Discourse parsing is the task of automatically recovering the discourse structure of a text — identifying elementary discourse units, determining how they relate to one another, and assembling these relations into a coherent representation. Like syntactic parsing at the sentence level, discourse parsing must resolve ambiguities, handle long-range dependencies, and balance local and global structural constraints. However, discourse parsing operates over much larger spans of text and relies on subtler linguistic cues, making it substantially more challenging than its sentential counterpart.
Pipeline Architecture
Stage 2: Tree Building — determine attachment structure
Stage 3: Relation Labeling — classify relation types
Joint objective: T* = argmax_T Π_{(i,j,r)∈T} P(r | uᵢ, uⱼ, context)
Most discourse parsers follow a pipeline architecture. The first stage segments the input text into elementary discourse units, typically clause-level spans. This is treated as a sequence labeling or boundary detection problem and is now largely solved for English, with neural models achieving F1 scores above 95%. The second stage determines the tree structure — which spans should be connected and with what nuclearity. The third stage labels each connection with a rhetorical relation. Pipeline errors propagate, so joint models that simultaneously determine structure and labels have been explored, though they add considerable complexity.
Approaches and Methods
Early discourse parsers relied on hand-crafted rules exploiting cue phrases, syntactic patterns, and positional features. The shift-reduce parser of Marcu (1999) introduced a transition-based approach adapted from syntactic parsing. Later statistical parsers employed CRFs, SVMs, and maximum entropy models with features derived from syntax trees, entity chains, and lexical information. The HILDA system (Hernault et al., 2010) combined SVM-based structure prediction with relation classification, establishing strong baselines on the RST-DT corpus.

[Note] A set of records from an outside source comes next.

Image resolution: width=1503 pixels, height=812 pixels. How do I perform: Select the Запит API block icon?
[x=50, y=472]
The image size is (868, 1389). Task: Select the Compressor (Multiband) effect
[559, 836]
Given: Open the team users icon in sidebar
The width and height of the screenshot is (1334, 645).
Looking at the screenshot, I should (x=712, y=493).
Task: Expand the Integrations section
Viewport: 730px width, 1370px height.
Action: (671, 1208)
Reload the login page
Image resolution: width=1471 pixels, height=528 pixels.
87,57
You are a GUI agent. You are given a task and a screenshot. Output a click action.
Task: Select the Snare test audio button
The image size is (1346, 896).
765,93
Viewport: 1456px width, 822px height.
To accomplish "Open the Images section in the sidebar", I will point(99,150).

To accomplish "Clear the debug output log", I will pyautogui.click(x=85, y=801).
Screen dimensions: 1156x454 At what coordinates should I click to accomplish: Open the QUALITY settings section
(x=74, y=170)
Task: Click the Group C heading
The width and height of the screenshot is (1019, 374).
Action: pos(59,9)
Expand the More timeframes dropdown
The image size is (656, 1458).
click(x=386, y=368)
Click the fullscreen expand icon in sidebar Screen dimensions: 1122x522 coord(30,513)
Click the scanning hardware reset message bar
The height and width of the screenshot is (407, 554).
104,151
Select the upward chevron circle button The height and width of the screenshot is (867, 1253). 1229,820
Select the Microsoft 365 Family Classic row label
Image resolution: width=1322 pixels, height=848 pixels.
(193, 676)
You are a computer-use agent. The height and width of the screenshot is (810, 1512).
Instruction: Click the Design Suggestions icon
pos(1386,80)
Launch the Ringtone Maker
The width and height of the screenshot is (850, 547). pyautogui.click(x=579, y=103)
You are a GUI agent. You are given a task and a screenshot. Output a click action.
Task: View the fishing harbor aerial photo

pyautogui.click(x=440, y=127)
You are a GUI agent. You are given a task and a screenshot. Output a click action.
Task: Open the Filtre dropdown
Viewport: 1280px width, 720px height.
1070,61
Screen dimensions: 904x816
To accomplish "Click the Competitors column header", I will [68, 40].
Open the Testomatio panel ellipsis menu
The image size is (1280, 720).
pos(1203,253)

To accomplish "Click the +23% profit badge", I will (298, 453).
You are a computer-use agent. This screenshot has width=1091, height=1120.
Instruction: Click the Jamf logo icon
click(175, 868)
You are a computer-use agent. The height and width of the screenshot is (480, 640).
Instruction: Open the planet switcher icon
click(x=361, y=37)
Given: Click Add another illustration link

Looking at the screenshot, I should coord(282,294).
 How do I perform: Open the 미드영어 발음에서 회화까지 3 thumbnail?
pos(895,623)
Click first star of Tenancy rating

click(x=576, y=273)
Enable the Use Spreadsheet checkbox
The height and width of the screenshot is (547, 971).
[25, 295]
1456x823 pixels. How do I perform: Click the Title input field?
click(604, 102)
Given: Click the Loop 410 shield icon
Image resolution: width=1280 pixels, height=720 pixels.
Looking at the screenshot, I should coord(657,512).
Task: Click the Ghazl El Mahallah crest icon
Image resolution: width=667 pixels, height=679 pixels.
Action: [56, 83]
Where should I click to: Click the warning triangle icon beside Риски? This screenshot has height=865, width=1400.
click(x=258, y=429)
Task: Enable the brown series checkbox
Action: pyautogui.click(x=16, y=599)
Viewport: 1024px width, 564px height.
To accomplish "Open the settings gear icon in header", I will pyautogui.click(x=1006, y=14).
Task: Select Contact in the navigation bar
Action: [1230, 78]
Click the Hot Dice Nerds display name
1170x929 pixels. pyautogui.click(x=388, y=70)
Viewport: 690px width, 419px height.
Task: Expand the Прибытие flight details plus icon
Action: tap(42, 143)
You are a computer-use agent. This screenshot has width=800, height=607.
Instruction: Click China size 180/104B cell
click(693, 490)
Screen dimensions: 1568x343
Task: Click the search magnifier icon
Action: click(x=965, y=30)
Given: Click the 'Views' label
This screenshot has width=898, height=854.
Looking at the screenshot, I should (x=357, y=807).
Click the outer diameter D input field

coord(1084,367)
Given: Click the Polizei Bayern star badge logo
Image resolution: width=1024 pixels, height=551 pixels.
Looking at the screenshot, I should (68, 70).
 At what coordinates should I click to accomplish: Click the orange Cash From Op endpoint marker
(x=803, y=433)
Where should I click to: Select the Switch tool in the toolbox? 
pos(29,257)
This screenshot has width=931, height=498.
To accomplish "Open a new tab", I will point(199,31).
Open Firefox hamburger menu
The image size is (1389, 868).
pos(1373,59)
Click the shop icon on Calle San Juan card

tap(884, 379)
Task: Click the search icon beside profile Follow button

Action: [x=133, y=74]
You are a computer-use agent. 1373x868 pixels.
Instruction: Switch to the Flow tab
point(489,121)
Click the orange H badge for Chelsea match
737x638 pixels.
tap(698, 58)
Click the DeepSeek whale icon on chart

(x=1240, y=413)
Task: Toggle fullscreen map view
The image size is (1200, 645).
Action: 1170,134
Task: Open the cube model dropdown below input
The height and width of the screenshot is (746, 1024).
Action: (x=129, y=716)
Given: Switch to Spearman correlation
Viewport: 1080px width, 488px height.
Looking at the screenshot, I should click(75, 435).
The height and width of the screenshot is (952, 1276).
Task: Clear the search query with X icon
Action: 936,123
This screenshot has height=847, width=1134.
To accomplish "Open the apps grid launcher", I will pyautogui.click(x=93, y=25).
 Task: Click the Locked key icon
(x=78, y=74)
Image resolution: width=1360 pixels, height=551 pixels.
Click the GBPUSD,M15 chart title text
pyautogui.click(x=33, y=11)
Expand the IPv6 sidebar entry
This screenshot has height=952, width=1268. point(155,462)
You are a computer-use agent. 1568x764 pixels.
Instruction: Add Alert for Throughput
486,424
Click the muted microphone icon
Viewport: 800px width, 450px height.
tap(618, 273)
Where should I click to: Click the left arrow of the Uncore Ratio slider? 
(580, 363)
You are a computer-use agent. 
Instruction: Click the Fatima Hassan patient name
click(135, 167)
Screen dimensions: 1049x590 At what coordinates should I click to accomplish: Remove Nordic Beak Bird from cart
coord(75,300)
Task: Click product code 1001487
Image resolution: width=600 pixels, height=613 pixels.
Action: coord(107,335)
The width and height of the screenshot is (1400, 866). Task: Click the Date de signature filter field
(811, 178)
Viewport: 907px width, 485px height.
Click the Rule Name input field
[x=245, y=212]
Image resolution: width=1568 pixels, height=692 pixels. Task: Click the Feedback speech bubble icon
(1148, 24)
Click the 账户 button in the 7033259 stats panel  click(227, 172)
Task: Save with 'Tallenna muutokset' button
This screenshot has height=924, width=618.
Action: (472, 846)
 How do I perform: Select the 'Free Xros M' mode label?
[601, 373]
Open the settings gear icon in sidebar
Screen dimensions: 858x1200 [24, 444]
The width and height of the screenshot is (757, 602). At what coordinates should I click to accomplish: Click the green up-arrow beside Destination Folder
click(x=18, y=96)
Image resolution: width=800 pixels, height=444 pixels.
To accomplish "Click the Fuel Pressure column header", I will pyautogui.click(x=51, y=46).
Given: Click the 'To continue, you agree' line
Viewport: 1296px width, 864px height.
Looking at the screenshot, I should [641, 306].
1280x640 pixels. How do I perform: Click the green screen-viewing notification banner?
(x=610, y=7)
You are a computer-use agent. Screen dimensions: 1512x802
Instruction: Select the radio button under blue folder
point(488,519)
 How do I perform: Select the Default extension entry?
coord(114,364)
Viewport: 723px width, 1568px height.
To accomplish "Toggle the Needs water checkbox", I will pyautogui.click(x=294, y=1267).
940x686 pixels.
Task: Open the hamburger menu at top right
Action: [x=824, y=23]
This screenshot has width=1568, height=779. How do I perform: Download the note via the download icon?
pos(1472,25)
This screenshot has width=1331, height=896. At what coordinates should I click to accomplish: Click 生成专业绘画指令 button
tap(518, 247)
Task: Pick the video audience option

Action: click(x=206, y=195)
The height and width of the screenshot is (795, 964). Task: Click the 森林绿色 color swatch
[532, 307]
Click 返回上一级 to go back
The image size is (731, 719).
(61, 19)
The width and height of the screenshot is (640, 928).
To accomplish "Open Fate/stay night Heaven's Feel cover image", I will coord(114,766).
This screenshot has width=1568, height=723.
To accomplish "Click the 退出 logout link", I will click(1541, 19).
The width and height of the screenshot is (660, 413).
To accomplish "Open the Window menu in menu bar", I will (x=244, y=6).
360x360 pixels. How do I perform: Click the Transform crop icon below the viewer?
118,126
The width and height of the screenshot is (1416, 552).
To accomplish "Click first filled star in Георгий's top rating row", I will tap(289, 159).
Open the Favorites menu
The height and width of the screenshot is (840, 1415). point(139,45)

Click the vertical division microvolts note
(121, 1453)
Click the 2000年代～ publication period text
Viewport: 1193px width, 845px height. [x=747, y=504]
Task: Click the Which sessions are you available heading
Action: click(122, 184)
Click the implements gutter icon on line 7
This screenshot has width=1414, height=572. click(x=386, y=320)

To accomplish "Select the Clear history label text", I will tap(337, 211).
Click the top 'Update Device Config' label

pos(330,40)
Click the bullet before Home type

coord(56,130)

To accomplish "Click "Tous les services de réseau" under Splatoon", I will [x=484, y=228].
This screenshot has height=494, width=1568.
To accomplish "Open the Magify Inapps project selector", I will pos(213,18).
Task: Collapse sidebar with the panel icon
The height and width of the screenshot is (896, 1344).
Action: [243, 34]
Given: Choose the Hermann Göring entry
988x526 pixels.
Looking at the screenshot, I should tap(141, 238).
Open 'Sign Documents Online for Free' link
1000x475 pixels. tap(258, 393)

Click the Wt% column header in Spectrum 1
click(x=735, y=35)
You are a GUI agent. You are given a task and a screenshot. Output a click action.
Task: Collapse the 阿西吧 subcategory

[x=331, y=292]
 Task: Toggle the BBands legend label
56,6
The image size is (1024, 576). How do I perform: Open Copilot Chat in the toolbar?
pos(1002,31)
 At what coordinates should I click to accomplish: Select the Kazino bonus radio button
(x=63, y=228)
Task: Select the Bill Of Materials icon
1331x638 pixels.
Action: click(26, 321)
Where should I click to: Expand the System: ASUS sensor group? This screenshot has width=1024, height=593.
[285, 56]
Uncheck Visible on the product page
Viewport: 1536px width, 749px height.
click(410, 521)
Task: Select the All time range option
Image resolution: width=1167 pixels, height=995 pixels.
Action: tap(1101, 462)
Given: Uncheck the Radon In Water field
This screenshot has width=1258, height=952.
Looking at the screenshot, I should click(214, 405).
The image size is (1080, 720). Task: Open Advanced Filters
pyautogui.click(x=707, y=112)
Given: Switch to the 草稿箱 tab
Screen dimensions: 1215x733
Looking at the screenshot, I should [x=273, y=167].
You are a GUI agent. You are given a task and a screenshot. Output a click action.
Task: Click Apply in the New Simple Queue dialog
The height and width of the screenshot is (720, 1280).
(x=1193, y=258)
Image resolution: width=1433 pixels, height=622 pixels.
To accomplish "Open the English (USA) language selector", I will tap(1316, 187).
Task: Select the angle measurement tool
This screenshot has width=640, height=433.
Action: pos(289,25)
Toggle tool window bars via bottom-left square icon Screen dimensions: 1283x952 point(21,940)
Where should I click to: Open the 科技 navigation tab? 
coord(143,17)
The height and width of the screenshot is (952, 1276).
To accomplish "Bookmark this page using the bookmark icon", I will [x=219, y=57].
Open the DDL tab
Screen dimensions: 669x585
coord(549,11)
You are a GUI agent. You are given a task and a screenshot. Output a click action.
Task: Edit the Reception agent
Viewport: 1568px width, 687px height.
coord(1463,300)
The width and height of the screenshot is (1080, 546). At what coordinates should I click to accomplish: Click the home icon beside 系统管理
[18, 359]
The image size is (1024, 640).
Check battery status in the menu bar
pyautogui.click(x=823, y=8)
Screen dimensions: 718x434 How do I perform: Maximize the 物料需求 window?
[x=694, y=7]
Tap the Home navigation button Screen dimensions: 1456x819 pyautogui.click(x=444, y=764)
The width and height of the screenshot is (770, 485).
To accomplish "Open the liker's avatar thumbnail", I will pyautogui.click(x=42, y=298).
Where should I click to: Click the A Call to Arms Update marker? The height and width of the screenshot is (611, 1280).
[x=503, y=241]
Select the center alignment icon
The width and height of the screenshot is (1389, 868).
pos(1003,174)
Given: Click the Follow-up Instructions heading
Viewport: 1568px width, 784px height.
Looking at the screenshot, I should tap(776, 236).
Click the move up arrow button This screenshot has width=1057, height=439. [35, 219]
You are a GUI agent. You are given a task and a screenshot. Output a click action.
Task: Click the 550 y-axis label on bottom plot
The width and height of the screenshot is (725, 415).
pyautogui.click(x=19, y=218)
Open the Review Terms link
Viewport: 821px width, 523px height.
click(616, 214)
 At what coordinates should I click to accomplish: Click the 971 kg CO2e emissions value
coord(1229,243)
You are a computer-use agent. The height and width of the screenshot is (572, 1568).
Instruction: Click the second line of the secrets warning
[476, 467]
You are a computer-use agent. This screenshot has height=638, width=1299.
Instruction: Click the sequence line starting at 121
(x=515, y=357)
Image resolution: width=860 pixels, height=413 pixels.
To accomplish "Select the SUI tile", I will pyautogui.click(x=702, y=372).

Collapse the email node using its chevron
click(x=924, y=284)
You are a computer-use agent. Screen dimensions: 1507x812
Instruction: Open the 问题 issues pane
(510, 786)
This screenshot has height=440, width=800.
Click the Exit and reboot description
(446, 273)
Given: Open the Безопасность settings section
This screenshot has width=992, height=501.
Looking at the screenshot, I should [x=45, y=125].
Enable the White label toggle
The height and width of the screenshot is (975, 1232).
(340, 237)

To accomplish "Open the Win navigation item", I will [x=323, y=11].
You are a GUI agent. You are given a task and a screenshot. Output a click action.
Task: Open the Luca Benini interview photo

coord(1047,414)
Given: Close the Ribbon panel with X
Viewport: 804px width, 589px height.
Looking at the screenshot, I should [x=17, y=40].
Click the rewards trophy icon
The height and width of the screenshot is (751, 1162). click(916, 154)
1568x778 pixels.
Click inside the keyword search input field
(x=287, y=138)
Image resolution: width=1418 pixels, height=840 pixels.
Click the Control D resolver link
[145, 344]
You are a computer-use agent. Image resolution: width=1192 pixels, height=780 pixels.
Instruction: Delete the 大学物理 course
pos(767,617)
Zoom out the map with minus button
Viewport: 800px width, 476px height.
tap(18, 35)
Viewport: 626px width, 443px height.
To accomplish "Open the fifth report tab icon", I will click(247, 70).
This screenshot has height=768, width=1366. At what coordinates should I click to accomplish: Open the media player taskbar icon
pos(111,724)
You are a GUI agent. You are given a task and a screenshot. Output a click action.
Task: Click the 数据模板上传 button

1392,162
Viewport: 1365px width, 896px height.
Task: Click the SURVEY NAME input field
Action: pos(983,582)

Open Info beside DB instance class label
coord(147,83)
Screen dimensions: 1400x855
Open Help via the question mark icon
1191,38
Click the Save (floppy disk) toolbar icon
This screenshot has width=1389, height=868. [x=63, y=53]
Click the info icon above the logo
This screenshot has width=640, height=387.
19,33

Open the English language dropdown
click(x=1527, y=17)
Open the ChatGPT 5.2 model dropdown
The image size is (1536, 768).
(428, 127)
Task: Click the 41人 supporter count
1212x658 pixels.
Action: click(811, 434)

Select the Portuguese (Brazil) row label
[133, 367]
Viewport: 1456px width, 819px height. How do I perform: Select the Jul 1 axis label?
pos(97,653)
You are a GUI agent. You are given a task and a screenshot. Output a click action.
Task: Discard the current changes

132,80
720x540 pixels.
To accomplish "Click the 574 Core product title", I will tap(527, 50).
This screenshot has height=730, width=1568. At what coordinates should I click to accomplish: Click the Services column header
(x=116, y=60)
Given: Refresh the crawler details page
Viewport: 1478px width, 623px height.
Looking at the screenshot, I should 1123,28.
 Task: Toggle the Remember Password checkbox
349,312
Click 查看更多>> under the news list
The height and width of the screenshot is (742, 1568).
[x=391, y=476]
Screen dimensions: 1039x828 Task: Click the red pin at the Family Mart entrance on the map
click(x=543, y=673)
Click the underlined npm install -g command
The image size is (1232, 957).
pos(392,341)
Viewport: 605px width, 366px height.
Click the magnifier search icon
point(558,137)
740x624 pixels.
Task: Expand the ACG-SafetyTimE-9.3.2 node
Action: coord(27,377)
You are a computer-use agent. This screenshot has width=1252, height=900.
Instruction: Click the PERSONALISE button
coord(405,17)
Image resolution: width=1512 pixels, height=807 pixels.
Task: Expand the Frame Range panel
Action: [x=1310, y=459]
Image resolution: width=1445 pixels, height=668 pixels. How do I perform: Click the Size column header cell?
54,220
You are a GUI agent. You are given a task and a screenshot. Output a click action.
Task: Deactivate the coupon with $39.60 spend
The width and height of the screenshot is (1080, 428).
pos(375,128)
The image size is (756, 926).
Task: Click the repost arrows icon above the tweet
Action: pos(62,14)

Neural approaches have substantially advanced discourse parsing. The model of Ji and Eisenstein (2014) introduced representation learning for discourse, using distributed representations of text spans rather than discrete features. Subsequent work has employed hierarchical attention (Li et al., 2016), pointer networks for top-down tree construction (Lin et al., 2019), and pre-trained language models fine-tuned for discourse relation classification. These approaches have pushed RST parsing F1 from the low 50s to above 60% for fully labeled trees, though a significant gap remains compared to human performance.
Shallow Discourse Parsing
In contrast to full RST parsing, shallow discourse parsing — as formalized in the CoNLL 2015 and 2016 shared tasks — focuses on identifying individual discourse relations without building global tree structures. Following the PDTB framework, shallow parsers identify connectives, extract their Arg1 and Arg2 spans, and classify the relation sense. This task decomposition makes the problem more tractable and has attracted substantial research attention. Argument extraction, particularly for Arg1 which can appear in non-adjacent sentences, remains a key challenge.
Cross-lingual discourse parsing has expanded the field beyond English. Parsers have been developed for Chinese, Spanish, German, Portuguese, and other languages, often leveraging multilingual pre-trained models to transfer discourse knowledge across languages. Cross-framework evaluation, comparing RST-based and PDTB-based parsers on common downstream tasks, has revealed complementary strengths: RST trees capture global document organization while PDTB annotations provide finer-grained local relation classification. Hybrid approaches that combine both perspectives represent a promising direction for comprehensive discourse analysis.